The Supreme Court to the Rescue

AP Photo/Andrew Harnik

The Supreme Court struck a grievous blow to union power on Wednesday by ruling that public service workers who do not wish to join a union cannot be compelled to pay “agency fees” in lieu of dues. The court, ruling 5-4, said that agency fees are a form of compelled speech, especially given the highly political nature of public service unions.

Because of this ruling, union income is bound to diminish. Thus, union influence over government will diminish as well. This is a very good thing for the country.

Allowing government workers to unionize was one of the worst ideas this country ever had. Analogizing public sector unionization to its private sector counterpart is a classic case of apples and oranges.

When a profit-seeking corporation sits down with a union to negotiate a contract, the two sides are essentially deciding how to divide the profits between capital and labor. After all, both capital and labor are necessary to create the profits in the first place. You can’t build automobiles without a factory, and you can’t build automobiles without labor.

And both sides have an incentive to get the ratio right. If capital gets too much, the company will have sullen, unhappy workers and the best ones will leave to go work for the competition. If labor gets too much, the company will have to raise prices and, thus, will lose market share, diminishing profits.

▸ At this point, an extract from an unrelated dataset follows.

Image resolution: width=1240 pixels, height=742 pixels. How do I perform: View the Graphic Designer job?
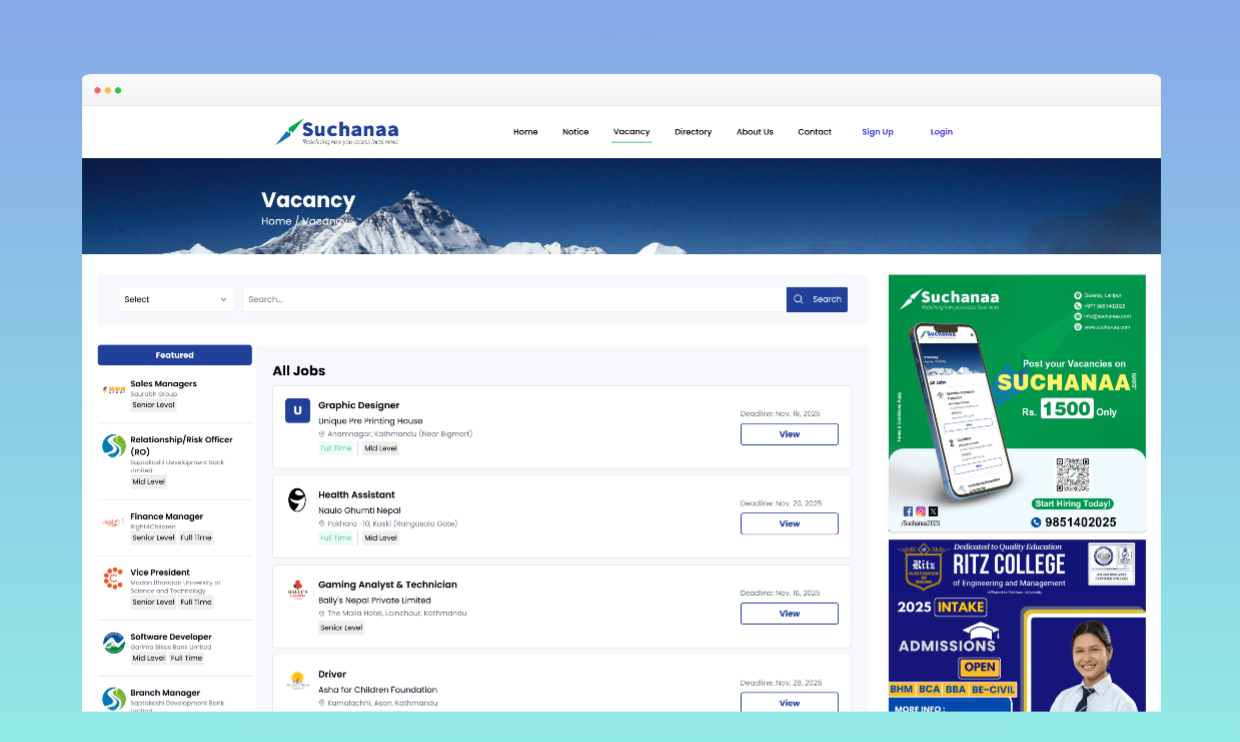tap(789, 434)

But in the public sector, there are no profits. Both sides are negotiating over how to spend other people’s money (which is to say the taxpayers’ money). As Milton Friedman famously observed, no one spends other people’s money as carefully as they spend their own.

Worse, in the private sector, neither side has any influence over who sits across the table, so the negotiations are inherently arm’s length. In the public sector, however, unions spend heavily to elect people to office who will then give them a good deal at the negotiating table.

The result over the last 50 plus years of the existence of public service unions has been a revolution in the wages and benefits of government workers. It used to be that public- sector workers got paid less but had much greater job security than those in the private sector. Today, however, it is the reverse and public-sector workers, who enjoy near-total job security, now get paid more than their private-sector counterparts and have far better benefits.

Defined-benefit retirement plans, for instance, are practically extinct in the private sector, replaced by defined-contribution plans. But defined-benefit plans are still the norm in the public sector and often have very generous rules. Many public-sector pension plans, for instance, allow unused sick days to accumulate until the worker retires. Then he gets paid for those unused sick days in his final year, greatly boosting his pension. Health care plans are equally generous for government workers, often continuing past retirement.

One reason these benefits are so generous is that both the politicians and the unions know that if they raise wages too much, there will be blowback from the taxpayers. So, instead, they increase the benefits that will only have to be paid down the road sometime.

And those once future costs have now become present costs. And the cost of pensions and health care for public workers and retirees are eating the budgets of many states and cities alive, crowding out other demands on the public fisc, such as the maintenance of infrastructure.

The Supreme Court may have ridden to the rescue in the nick of time.